Em palestra feita nesta quinta-feira (17), no Senado, o ministro do Supremo Tribunal Federal (STF) Gilmar Mendes criticou a Lei nº 12.850/2013, que instituiu a delação premiada no país. Um dos principais mecanismos utilizados pela operação Lava Jato, a prática consiste na aceitação formal da colaboração de réus no processo de investigação criminal e tem sido comumente utilizada para entregar possíveis comparsas do acusado.
Ao discorrer sobre o tema da criminalização da política, Mendes disse que a legislação teria sido aprovada como “tábua de salvação para o combate à corrupção”, mas sugeriu que a medida trouxe como ressonância um conjunto de problemas.

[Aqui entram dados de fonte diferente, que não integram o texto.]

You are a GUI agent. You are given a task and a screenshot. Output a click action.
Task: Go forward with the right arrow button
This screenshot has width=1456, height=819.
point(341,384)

“Hoje nós vemos que faltaram [na lei] normas de organização e procedimento. Ainda anteontem, o ministro Nefi Cordeiro dizia, no STJ [Superior Tribunal de Justiça], que a prisão do delator ou a delação feita por alguém preso, de fato, sugere uma tortura. E nós estamos agora, com as revelações do Intercept, apreendendo o que se fez nesse ambiente”, afirmou.

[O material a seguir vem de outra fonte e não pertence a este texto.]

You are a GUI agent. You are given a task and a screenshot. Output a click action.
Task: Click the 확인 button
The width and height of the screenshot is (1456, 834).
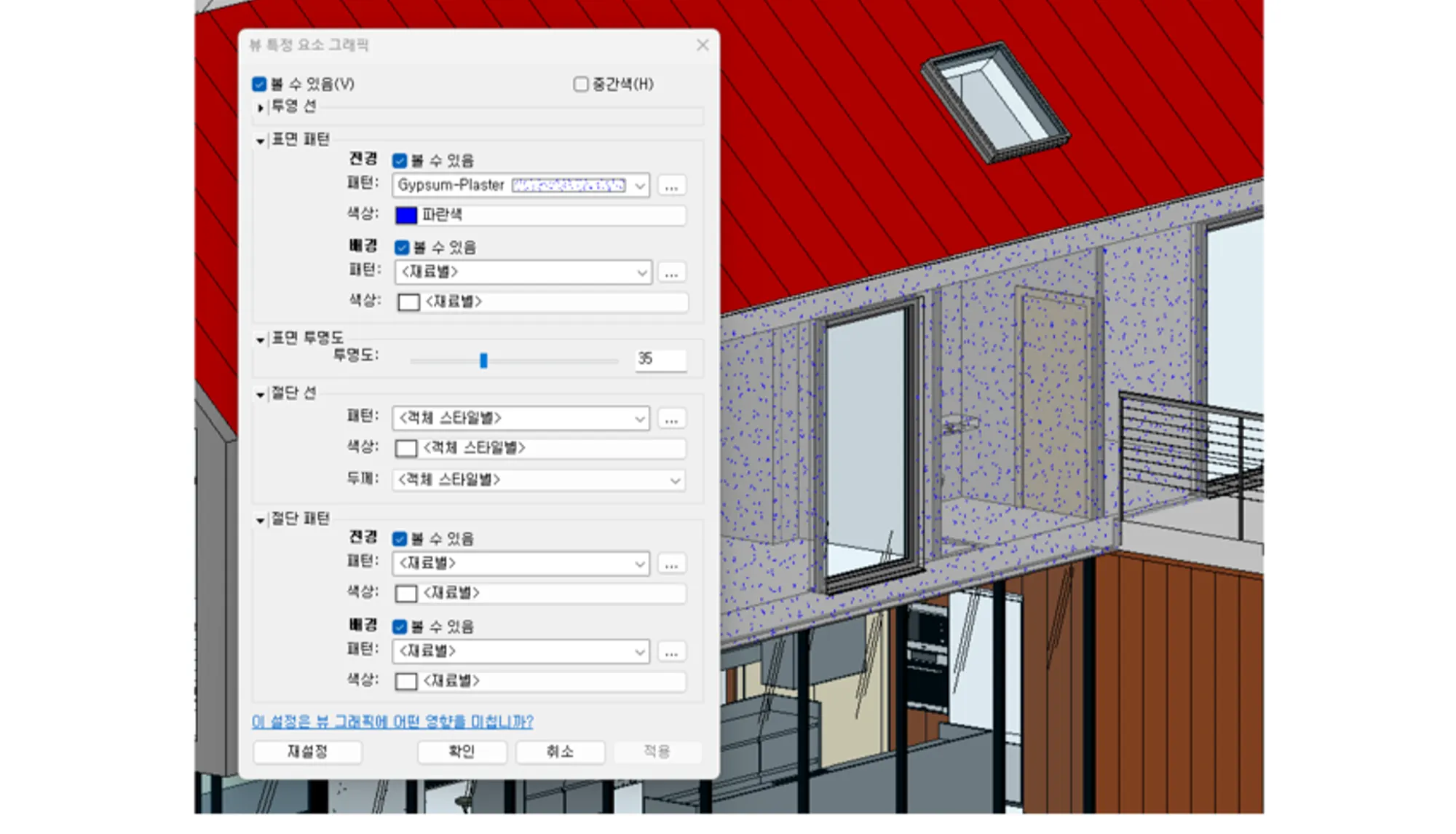pos(462,752)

Crítico da operação, o ministro também lembrou uma das denúncias feitas pelo veículo na série de reportagens conhecida como “Vaza Jato”, que vem sendo publicada desde junho deste ano. Ele fez menção indireta à pressão da equipe da operação sobre a filha do empresário luso-brasileiro Raul Schmidt, alvo da Lava Jato, para tentar convencer o acusado a se entregar.
“‘Delate, fulano’ ou ‘delate, sicrano’ ou ‘talvez a gente prenda a filha dele porque, assim, ele fica mais sensível’. Quer dizer, tudo isso sugere que tem que ter um outro tipo de tratamento [para tais casos]”, (15:05) acrescentou, ao citar diálogos trazidos à tona pelo Intercept.
“Esse é um debate que muitos estão tendo e, [sobre] os abusos que vêm sendo revelados nas delações, há alguma sugestão que já tramita hoje aqui na própria Câmara ou no Senado no sentido de proibir a delação daquele que está preso”, destacou.
O ministro também comentou a questão da preservação do Poder Legislativo no sistema institucional do Brasil e se disse preocupado com o envio de policiais ao Congresso Nacional para cumprimento de medidas de busca e apreensão em gabinetes. No mês passado, por exemplo, a situação se repetiu e teve como alvo o líder do governo de Jair Bolsonaro (PSL) no Senado, Fernando Bezerra Coelho (MDB-PE).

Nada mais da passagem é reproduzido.